Last week I talked briefly about the state of open internet measurement for network anomalies at IETF 98. This was my first time attending an IETF in-person meeting, and it was very useful in getting a better understanding of how to navigate the standards process, how it’s used by others, and what value can be gained from it.

A couple highlights that I took away from the event:

There’s a concern throughout the IETF about solving the privacy leaks in existing protocols for general web access. There are three major points in the protocol that need to be addressed and are under discussion as part of this: The first is coming up with a successor to DNS that provides confidentiality. This, I think, is going to be the most challenging point. The second is coming up with a SNI equivalent that doesn’t send the requested domain in plain-text. The third is adapting the current public certificate transparency process to provide confidentiality of the specific domains issued certificates, while maintaining the accountability provided by the system.

Confidential DNS

There are two proposals with traction for encrypting DNS that I’m aware of. Neither fully solve the problem, but both provide reasonable ways forward. The first is dnscrypt, a protocol with support from entities like yandex and cloudflare. It maintains a stateless UDP protocol, and encrypts requests and responses against server and client keys. There are working client proxies for most platforms, although installation on mobile is hacky, and a set of running providers. The other alternative, which was represented at IETF and seems to be preferred by the standards community is DNS over TLS. The benefit here that there’s no new protocol, meaning less code that needs to be audited to gain confidence of the security properties for the system. There are some working servers and client proxies available for this, but the community seems more fragmented, unfortunately.
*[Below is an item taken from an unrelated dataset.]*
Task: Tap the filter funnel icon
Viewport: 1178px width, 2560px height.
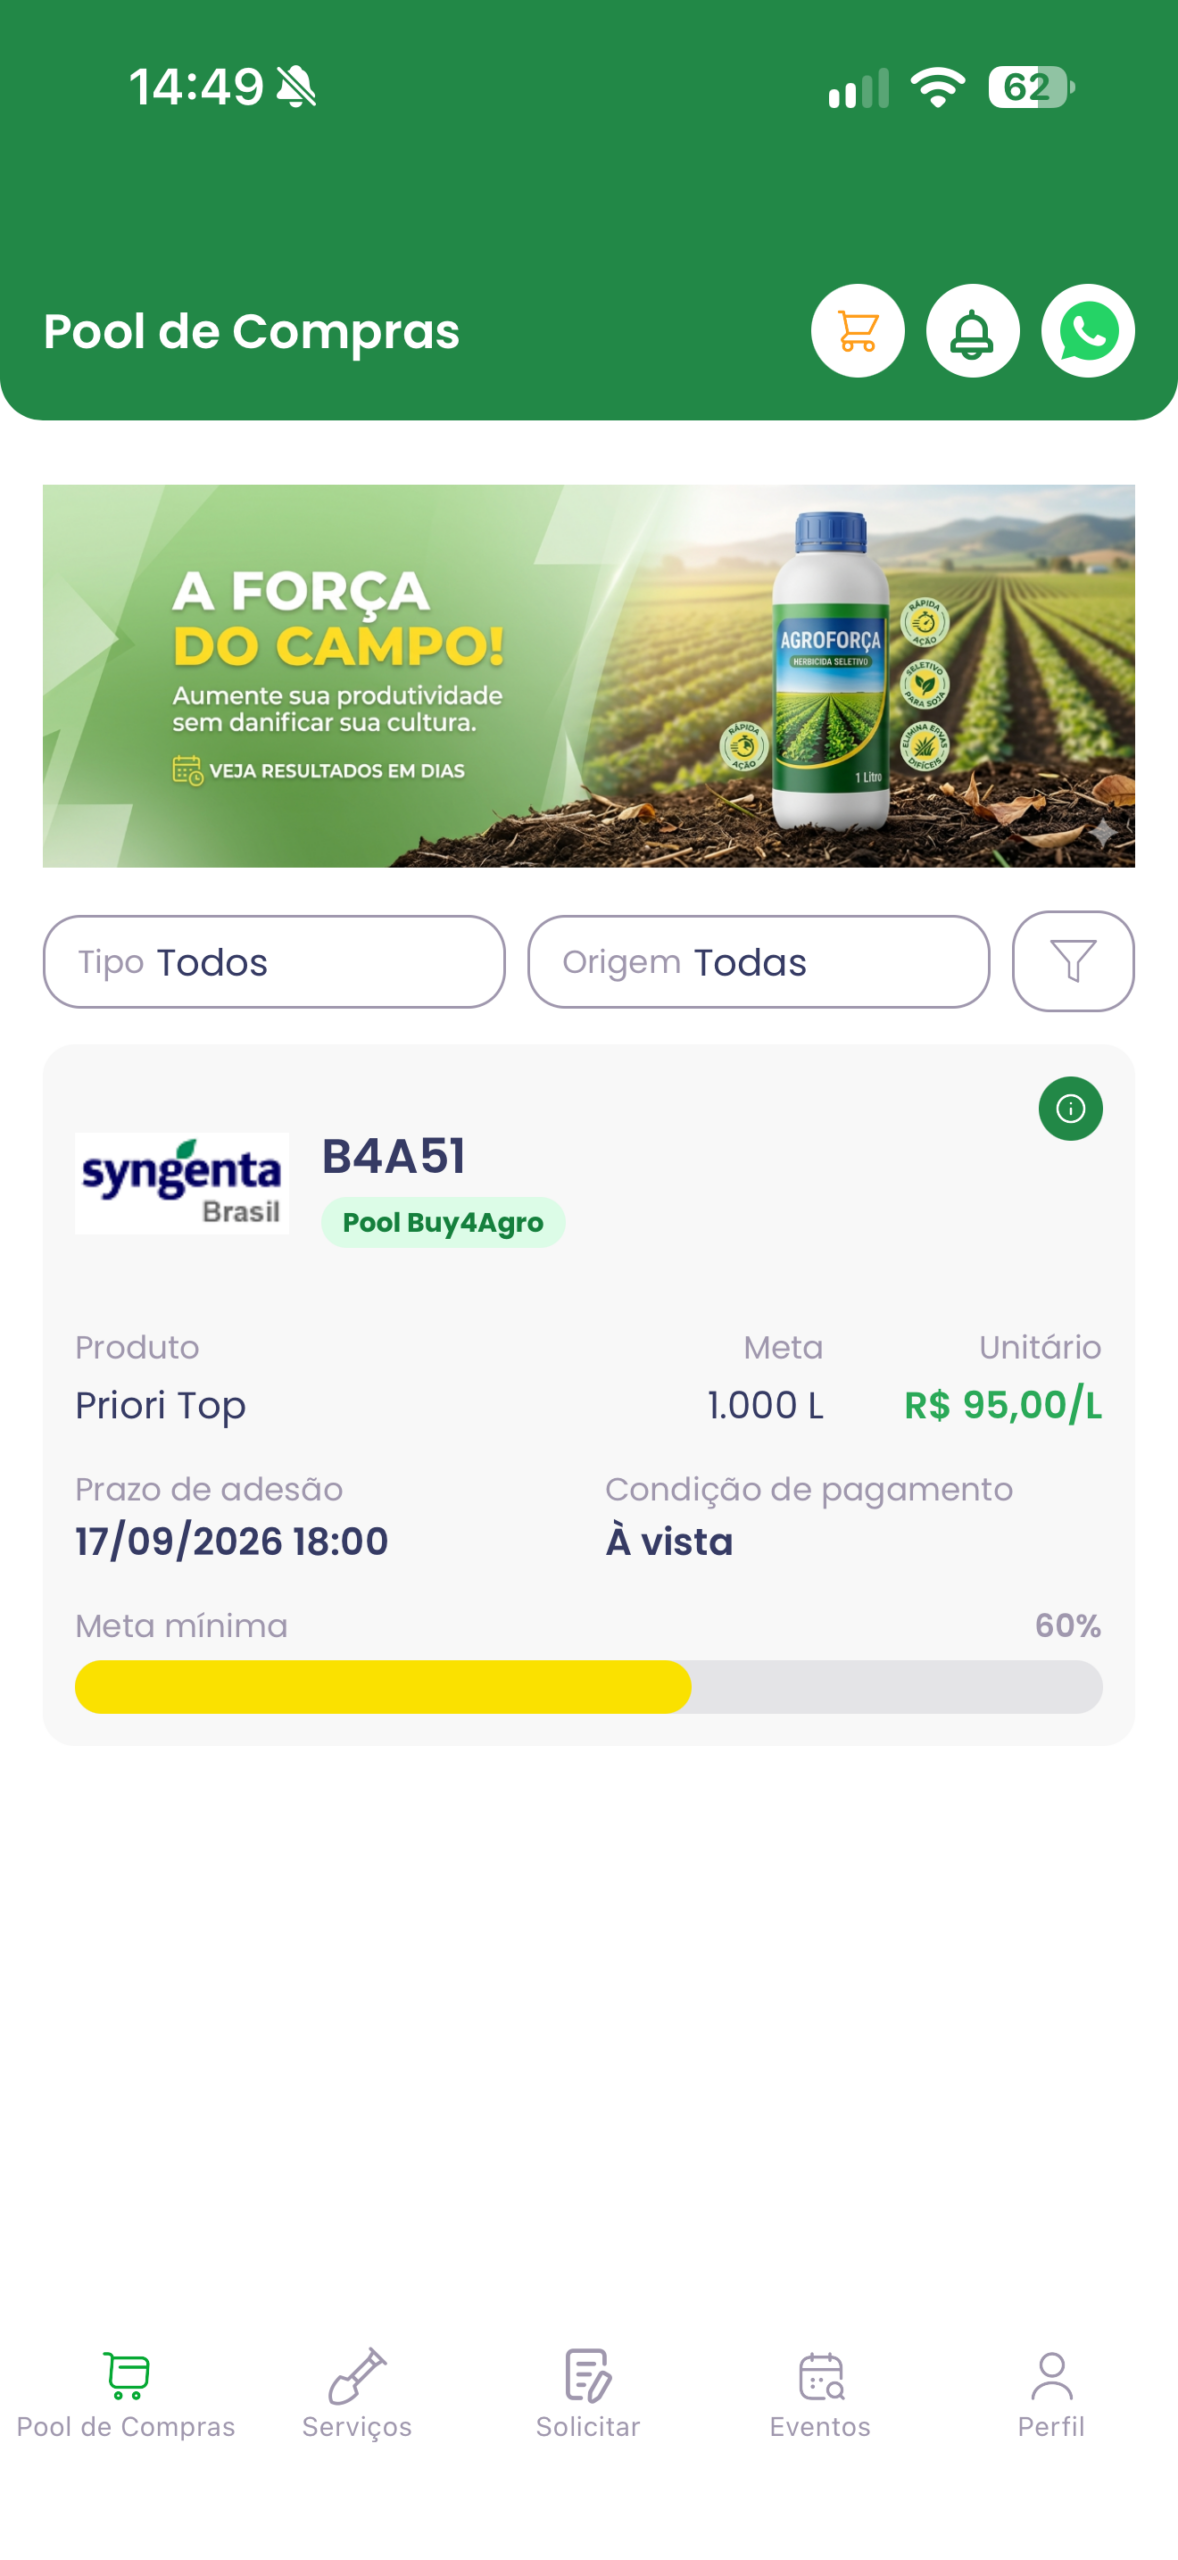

The eventual problem that isn’t yet addressed is that you still need to trust some remote party with your dns query and neither protocol changes the underlying protocol where the work of dns resolution is performed by someone chosen by the local network. Current proxies allow the client to choose who this is instead, but that doesn’t remove the trust issue, and doesn’t work well with captive portals or scale to widespread deployment. It also doesn’t prevent that third party from tracking the chain of dns requests made by the client and getting a pretty good idea about what the client is doing.

Hidden SNI

SNI, or server name identification, is a process that occurs at the beginning of an HTTPS request where the client tells the server which domain it wants to talk to. This is a critical part of the protocol, because it allows a single IP address to host HTTPS servers for multiple domains. Unfortunately, it also allows the network to detect and potentially block requests at a domain, rather than IP granularity.

Proposals for encrypting the SNI have been around for a couple years. Unfortunately, they did not get included in TLS1.3, which means that it will be a while before the next iteration of the standard and the potential to include this update.

The good news was that there seems to be continued interest in figuring out ways to protect the SNI of client requests, though no current proposal I’m aware of.

Certificate Transparency Privacy

Certificate Transparency is an addition to the HTTPS system to enforce additional accountability in to the certificate authority system. It requires authorities (CA)’s to publish a log of all certificates they issue publicly, so that third parties can audit their list and make sure they haven’t secretly mis-issued certificates. While a great feature for accountability and web security, it also opens an additional channel where the list of domains with SSL certificates can be enumerated. This includes internal or private domains that the owner would like to remain obscure.

As google and others have moved to require the CT log from all authorities through requirements on browser certificate validity, this issue is again at the fore. There’s been work on addressing this problem, including a cryptographic proposal and the IETF proposal for domain label redaction which seems to be advancing through the standards process.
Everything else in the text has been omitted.